But a cap-and-invest program for the electric sector known as RGGI (pronounced reggie), which Connecticut has long championed, could provide a target. That program allows power plants over a certain size to essentially pay for the right to pollute. The allowances to do that are then sold through an auction, with proceeds going to the states for use in clean energy and energy efficiency projects.
Since RGGI started through 2022 (the last data available), Connecticut invested $288 million. About 70% has gone to energy efficiency through the Energy Efficiency Board, with 23% allocated to the Connecticut Green Bank. The rest is used for administration of the program.
Credit: Regional Greenhouse Gas Initiative
“You can always file a lawsuit,” said Parenteau at Vermont Law School. “The real question is, what is Pam Bondi going to tell the president she has the capacity to do and what are the priorities to deploy her resources, which are shrinking by the day because she’s firing people, people are leaving DOJ, etc. So I think RGGI would rank way down somewhere at the very bottom of the list of targets.”
He said she’d be much more likely to go after California’s cap-and-trade.
“I’m not sure that RGGI preempts any federal laws or would be unconstitutional,” Candelora said. “I would think ultimately the state of Connecticut would prevail.

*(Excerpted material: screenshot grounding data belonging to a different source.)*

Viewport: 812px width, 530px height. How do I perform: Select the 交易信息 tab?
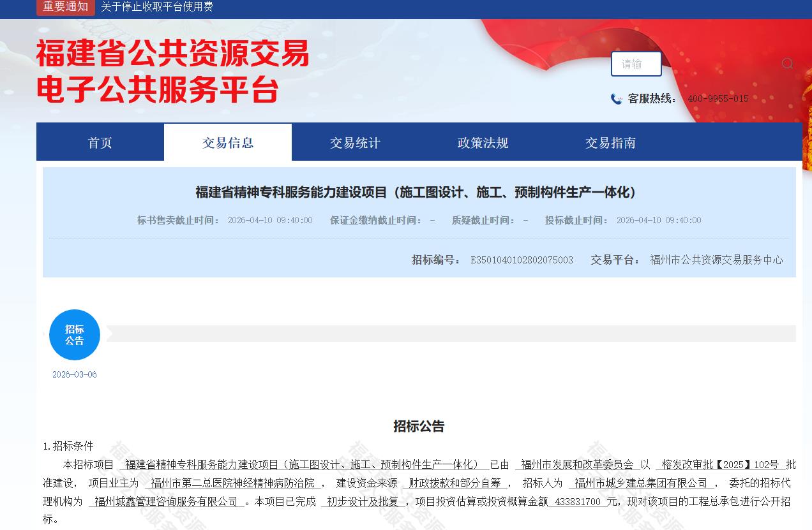(x=228, y=143)
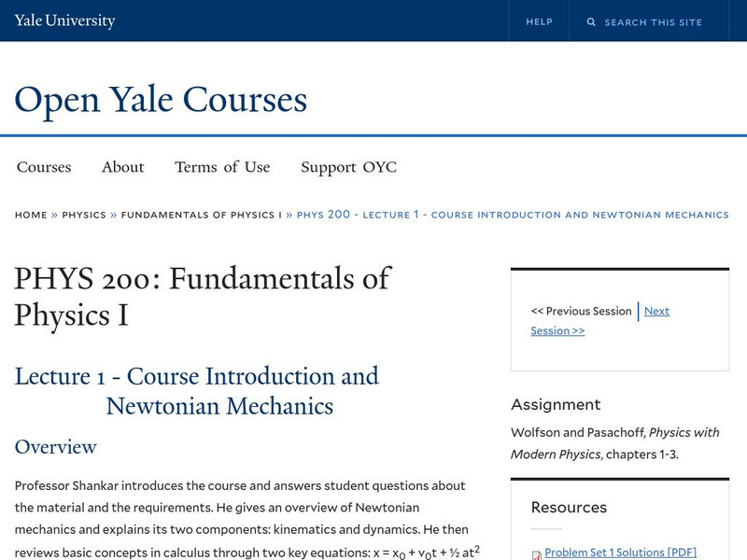The width and height of the screenshot is (747, 560).
Task: Open Fundamentals of Physics I breadcrumb link
Action: pos(203,215)
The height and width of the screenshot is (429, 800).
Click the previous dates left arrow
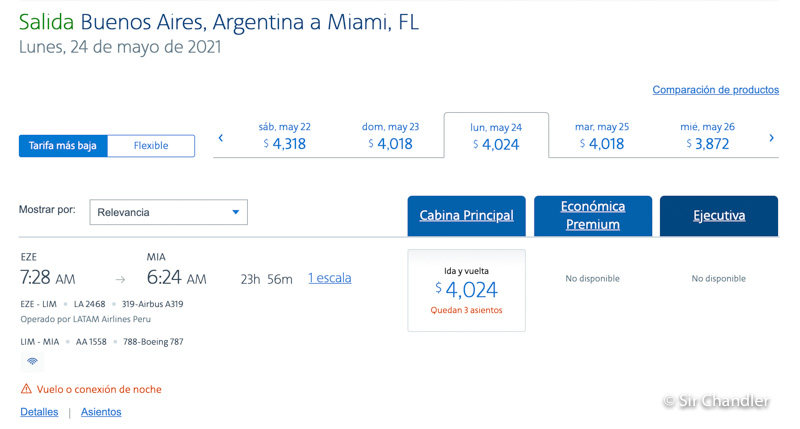221,138
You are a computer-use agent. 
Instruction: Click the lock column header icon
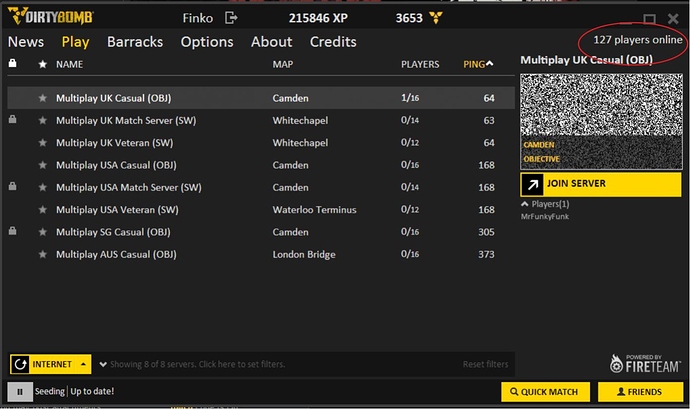(12, 64)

And I just have a global concern that we are in general — and I use this across the board with both political parties — that we over-utilize the courts now.”
For Department of Energy and Environmental Protection Commissioner Katie Dykes, who has been Connecticut’s point-person on RGGI going back to her first position as deputy commissioner for energy at DEEP, the track record is clear — money saved and a 53% reduction in emissions.
“It’s on a solid foundation” she said.
John Moritz contributed reporting.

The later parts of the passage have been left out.